* Begin Page extract *

Studio album by Florent Pagny
- Released: October 26, 1999
- Recorded: France, 1999
- Genre: Pop
- Label: Mercury, Universal Music

Florent Pagny chronology
| Florent Pagny en concert (1998) | RéCréation (1999) | Châtelet Les Halles (1999) |

Singles from RéCréation
- "Jolie môme" Released: September 1999; "Les Parfums de sa vie (Je l'ai tant aimée)" Released: January 2000;

= RéCréation =

RéCréation (/fr/) is a 1999 double album recorded by French singer Florent Pagny. It was his fifth studio album and his seventh album overall. It was on October 26, 1999, and achieved success in France and Belgium (Wallonia), where it remained charted respectively for 21 and 24 weeks, including a peak at #1 and at #4. This album contains cover versions of various successful songs originally recorded by other artists. There were two singles from this album : "Jolie môme" (#13 in France, #11 in Belgium) and "Les Parfums de sa vie (Je l'ai tant aimée)" (#38 in France, #30 in Belgium).

* End Page extract *

### Written task
Transcribe the part of the RéCréation album page starting at "RéCréation (/fr/) is" and ending at "#30 in Belgium).". You won't need the records for this.

* Begin Data *

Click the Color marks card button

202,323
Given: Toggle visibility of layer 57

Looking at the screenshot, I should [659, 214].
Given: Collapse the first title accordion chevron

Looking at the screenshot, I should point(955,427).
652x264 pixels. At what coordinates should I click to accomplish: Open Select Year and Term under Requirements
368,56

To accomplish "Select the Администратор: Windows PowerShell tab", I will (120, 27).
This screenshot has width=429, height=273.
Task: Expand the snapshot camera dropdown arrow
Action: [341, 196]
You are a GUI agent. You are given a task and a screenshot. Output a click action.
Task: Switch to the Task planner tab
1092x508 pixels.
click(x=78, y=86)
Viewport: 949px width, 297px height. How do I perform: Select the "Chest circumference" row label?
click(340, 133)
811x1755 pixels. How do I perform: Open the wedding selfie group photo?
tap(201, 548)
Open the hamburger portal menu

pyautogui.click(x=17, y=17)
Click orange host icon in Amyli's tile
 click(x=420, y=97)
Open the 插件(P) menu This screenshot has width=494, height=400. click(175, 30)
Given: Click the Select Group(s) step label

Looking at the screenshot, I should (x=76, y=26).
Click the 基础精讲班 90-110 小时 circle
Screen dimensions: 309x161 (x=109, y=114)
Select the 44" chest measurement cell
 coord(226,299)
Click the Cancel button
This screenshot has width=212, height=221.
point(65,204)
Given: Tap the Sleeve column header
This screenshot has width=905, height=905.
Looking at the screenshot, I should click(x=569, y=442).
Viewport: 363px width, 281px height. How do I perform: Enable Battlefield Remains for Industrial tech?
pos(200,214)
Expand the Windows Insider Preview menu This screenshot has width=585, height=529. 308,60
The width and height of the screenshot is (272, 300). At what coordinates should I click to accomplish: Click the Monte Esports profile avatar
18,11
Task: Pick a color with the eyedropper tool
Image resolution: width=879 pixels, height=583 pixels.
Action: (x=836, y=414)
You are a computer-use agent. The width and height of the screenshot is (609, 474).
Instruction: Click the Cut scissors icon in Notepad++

* End Data *

### Response to this task
RéCréation (/fr/) is a 1999 double album recorded by French singer Florent Pagny. It was his fifth studio album and his seventh album overall. It was on October 26, 1999, and achieved success in France and Belgium (Wallonia), where it remained charted respectively for 21 and 24 weeks, including a peak at #1 and at #4. This album contains cover versions of various successful songs originally recorded by other artists. There were two singles from this album : "Jolie môme" (#13 in France, #11 in Belgium) and "Les Parfums de sa vie (Je l'ai tant aimée)" (#38 in France, #30 in Belgium).